Scouts span out and investigate the neighbourhood, bringing back impressions of nooks and crannies, or holes in walls, and communicate how they feel about this house-hunting in dance form. You can imagine your own hose-hunting experiences in dance form: leaps and bounds and lots of excitement when a great contender is found, all the way down to a feeble wobble and a sit-down when it does not go well.
The rest of the swarm hurries about sampling all the dances for their enthusiasm and other aspects such as house distance and direction. With time, some dances win out, which leads to visits by other scout bees, and repeated presentation of the dance by larger numbers on the dance floor. Then, when the majority are doing the same dance, a moment is reached and the entire swarm ups and leaves to follow that coded information to the selected new home.
Now, it is worth noting that the queen has nothing to do with this finding or deciding. Her only concern is to keep on sending out chemical signals to keep everyone on-side, together, and covering and protecting her, as the decision process takes place. You may be seeing the similarity I am driving at here: our human leaders, at least the ones that last, are careful to avoid placing themselves out in front. As leaders, their role is to maintain community cohesion and avoid anarchy in moments of change; and of course, address self-preservation.

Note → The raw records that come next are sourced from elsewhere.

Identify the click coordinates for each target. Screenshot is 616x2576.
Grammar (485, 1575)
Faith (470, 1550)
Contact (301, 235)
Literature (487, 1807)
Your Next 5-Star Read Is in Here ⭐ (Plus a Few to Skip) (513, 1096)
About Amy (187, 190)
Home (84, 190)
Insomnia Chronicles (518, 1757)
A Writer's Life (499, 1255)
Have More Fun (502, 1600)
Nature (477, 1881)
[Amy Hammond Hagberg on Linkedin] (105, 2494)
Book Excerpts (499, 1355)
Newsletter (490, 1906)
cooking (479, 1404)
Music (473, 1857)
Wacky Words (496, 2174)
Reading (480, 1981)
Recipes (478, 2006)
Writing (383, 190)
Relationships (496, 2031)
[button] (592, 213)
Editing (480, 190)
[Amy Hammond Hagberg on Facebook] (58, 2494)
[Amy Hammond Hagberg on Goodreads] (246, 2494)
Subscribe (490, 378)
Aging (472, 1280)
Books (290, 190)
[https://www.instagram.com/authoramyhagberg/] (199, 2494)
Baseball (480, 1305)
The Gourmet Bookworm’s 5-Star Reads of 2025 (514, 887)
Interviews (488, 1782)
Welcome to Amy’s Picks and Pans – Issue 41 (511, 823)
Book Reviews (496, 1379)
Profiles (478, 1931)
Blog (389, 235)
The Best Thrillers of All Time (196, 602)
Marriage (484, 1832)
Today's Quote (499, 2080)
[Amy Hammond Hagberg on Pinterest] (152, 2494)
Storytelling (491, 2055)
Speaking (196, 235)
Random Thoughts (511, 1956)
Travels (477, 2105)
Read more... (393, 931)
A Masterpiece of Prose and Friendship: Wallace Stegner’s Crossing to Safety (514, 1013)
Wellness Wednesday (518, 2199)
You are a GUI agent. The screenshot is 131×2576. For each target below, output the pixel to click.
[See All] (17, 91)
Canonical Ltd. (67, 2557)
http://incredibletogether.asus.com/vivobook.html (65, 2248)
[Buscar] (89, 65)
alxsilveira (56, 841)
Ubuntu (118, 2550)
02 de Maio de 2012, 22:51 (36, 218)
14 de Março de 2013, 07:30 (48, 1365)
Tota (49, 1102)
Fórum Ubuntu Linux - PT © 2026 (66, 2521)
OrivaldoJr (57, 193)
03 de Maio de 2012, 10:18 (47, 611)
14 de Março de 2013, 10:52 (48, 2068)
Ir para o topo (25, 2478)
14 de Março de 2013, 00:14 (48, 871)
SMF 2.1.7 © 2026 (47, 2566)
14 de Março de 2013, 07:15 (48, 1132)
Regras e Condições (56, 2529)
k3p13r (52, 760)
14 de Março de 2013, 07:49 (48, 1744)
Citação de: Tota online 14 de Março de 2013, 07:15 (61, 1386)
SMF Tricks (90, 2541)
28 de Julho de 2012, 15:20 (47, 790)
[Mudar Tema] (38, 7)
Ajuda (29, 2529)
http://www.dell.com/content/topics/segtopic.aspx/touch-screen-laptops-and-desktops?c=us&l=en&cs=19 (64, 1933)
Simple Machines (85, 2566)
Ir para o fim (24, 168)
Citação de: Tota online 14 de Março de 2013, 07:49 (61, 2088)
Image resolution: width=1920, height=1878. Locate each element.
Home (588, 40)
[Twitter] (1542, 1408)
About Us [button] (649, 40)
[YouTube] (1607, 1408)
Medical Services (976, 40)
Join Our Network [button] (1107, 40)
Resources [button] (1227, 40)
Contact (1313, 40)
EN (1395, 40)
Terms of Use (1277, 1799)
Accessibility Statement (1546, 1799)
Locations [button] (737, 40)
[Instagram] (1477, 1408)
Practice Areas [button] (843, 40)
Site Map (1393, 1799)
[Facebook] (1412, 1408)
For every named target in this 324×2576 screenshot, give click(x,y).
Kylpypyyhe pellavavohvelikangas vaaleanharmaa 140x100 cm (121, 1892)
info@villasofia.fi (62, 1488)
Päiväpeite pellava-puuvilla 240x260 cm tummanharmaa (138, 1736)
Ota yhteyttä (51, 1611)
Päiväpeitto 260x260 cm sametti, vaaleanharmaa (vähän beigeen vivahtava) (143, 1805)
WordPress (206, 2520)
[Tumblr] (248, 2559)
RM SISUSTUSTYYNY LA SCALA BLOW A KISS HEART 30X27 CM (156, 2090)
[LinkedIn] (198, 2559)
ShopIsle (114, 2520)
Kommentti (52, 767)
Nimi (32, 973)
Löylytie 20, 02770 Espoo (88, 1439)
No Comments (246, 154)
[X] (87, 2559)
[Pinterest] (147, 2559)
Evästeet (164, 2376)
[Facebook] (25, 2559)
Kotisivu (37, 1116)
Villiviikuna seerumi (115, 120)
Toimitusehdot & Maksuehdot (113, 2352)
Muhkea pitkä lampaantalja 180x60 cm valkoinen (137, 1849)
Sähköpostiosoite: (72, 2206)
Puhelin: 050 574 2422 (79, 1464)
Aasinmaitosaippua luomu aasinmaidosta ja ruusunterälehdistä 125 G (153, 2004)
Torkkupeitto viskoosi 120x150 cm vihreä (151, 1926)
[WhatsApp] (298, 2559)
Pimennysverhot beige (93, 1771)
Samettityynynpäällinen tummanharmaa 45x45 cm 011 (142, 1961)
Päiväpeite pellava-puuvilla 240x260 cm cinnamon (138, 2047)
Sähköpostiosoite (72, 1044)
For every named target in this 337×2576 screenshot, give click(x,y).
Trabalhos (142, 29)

So, in honeybees we see a form of quorum based on numbers dancing the same dance. But this approach is not restricted to social animals. Quorum sensing is seen in microbes. Here, bacteria grow in number, acting benignly in the host at first, that is until a certain population size is reached, and then they throw the switch. Their chemistry changes and they turn nasty, taking down the host quickly. To achieve this, a form of communication occurs between all the germs, which tells them when the population bomb-level is reached, then a change in gene expression is activated.
Quorum-based events have three things in common: wide-spread and rapid communication, a need to change, and increased volatility/ activity before the game changes. It is for these reasons that I am optimistic about the human situation.
Yahoo and MSN Messenger started in 1999; Facebook in 2004; Reddit and YouTube started in 2005; Twitter in 2006; Instagram, 2010; Google, 2011; then came the consolidation. Now, the population talks together on a global scale minute by minute, testing consensus. Global desire for change exists. Individuals have realised that leadership is not going to effect change, and are mobilising.
Corporate activity is shifting too, with B Corps and ethical portfolios, cheered on by opinion pieces in social media. And this burst in activity - this surge in communication, this bubbling up of caring and discarding of apathy - I take to be a sign that we have almost reached that quorum, ready to make the shift of achieving a rapid, planet-wide change for the better.